The Dridex banking Trojan is back from the ashes like the Phoenix. In his post ‘Dridex malware adopts redirection attacks to target high-value UK banking customers’, published on 20 January 2016 in security blog GrahamCluley, David Bisson clearly shows that the Trojan attacks banks and end users with terrifying speed.

How can end users protect themselves?

‘As for ordinary users, maintaining an updated anti-virus solution and refusing to click on suspicious links will go a long way towards protecting your life savings from low-life criminals.’

To be honest, the advice to keep the anti-virus solution up-to-date creates a false sense of security. Let me give you a current example.

Last Tuesday I got an email with an attachment containing the malware ‘VirTool:Win32/CeeInject.GF’. I uploaded the attachment to VirusTotal for inspection and found that only 8 of 54 anti-virus solutions identified the malware, although the malware or a variant was first published about 9 month ago:

Table 1: Result of first scan

Table 1: Result of first scan

These are definitely not the heavyweights in the consumer market. 7 hours later only 12 of 54 anti-virus solutions identified the malware. For the development in the next days see the following table:

Table2: Changes in identification rate

Table2: Changes in identification rate

In the worst case consumers were unprotected for about 2 days. Moreover, up to yesterday evening 22 of 54 anti-virus solutions had still not identified the malware.

Advanced endpoint security tools could deal definitely better. Unfortunately the vendors of such solutions focus on the private businesses.

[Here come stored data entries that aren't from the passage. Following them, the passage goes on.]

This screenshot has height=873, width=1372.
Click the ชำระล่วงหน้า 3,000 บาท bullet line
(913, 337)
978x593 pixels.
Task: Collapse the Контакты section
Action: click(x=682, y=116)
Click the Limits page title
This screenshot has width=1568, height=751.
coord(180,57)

In the latest issue of the Cyber Intelligencer Michael Applebaum writes:

‘What the industry desperately needs is rigorous, scientifically validated third-party testing of endpoint security technologies, across a range of real-world scenarios. Invincea has been prominently calling for this and we hope to see progress in 2016 by reputable third parties.’

Even more than the industry the consumers need decision-making aids in how to protect effectively against malware. At the moment they are not participating in the progress in technology at all.

As always the user is the first and best line of defense. ‘Check twice before you click on whatever links or attachments’, is the best possible advice.

Have a good weekend, and, don’t rely too much on your anti-virus solution!